Odnaleźli ciało tydzień po wypadku. Rutkowski potwierdza
Makabryczne odkrycie w Warcie koło Gorzowa Wielkopolskiego. Wędkarze wyciągnęli z wody zwłoki mężczyzny, który tydzień temu wypadł z auta rozbitego na moście kilka kilometrów dalej. Tożsamość 21-latka potwierdził Krzysztof Rutkowski - jego biuro detektywistyczne wynajęła rodzina zaginionego.

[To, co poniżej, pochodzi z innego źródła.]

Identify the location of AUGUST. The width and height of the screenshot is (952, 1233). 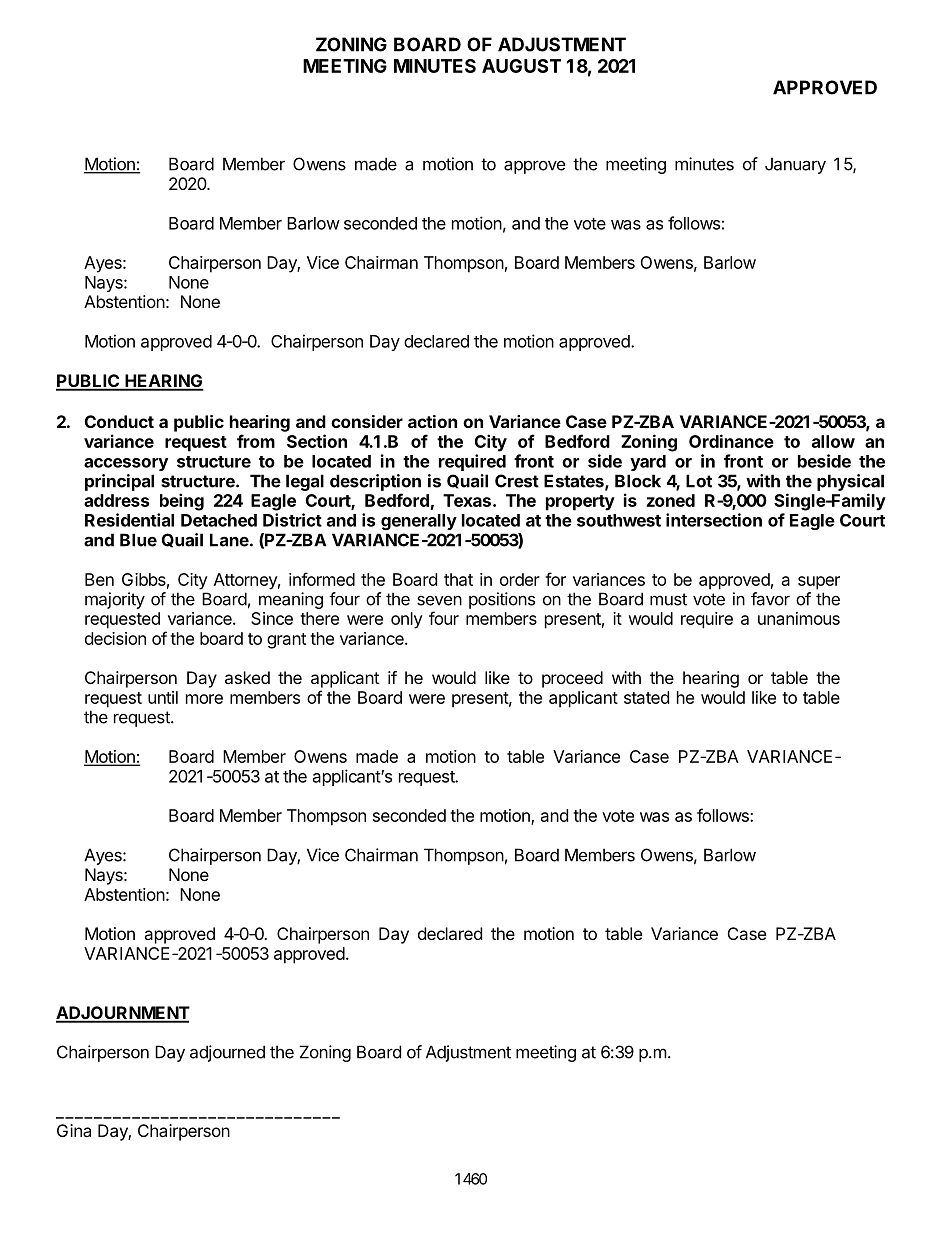
(521, 66).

08.07.2017 | aktual.: 25.03.2022 13:18
Tragiczny wypadek miał miejsce w ubiegłą sobotę 1 lipca nad ranem w Gorzowie na ul. Sikorskiego . Osobowe mini z trójką młodych osób wypadło z trasy, rozbiło się i zawisło nad barierką mostu nad Kłodawką, dopływem Warty. Na miejscu znaleziono ranną 18-latkę i jej o trzy lata starszego kolegę. Nigdzie nie było Konrada S.
Rodzina wierzyła, że 21-latek żyje i w szoku uciekł z miejsca wypadku. Pojawiły się też doniesienia o tym, że widziano go biegnącego przez pobliski park. - Przeszukiwanie rzeczki koło miejsca, gdzie rozbiło się auto nie przyniosło żadnych rezultatów - mówi Wirtualnej Polsce st. sierż. Grzegorz Jaroszewicz z lubuskiej policji.
Bliscy mężczyzny zdecydowali się więc na zaangażowanie Rutkowskiego. To właśnie on potwierdził, że mężczyzna odnaleziony w piątek wieczorem w Warcie koło Gostkowic to zaginiony po wypadku Konrad S.. W rozmowie z "Gazetą Lubuską" Rutkowski wyjaśnił, że ojciec rozpoznał 21-latka po ubraniu.
Zobacz także
Policja nie potwierdza jeszcze tych doniesień. - Prokurator zdecydował o okazaniu zwłok rodzinie w poniedziałek. Wtedy też zostanie przeprowadzona sekcja - wyjaśnia st. sierż. Jaroszewicz.
Nadal nie wiadomo też, kto prowadził samochód. Stan dwóch rannych osób lekarze oceniają wciąż jako ciężki.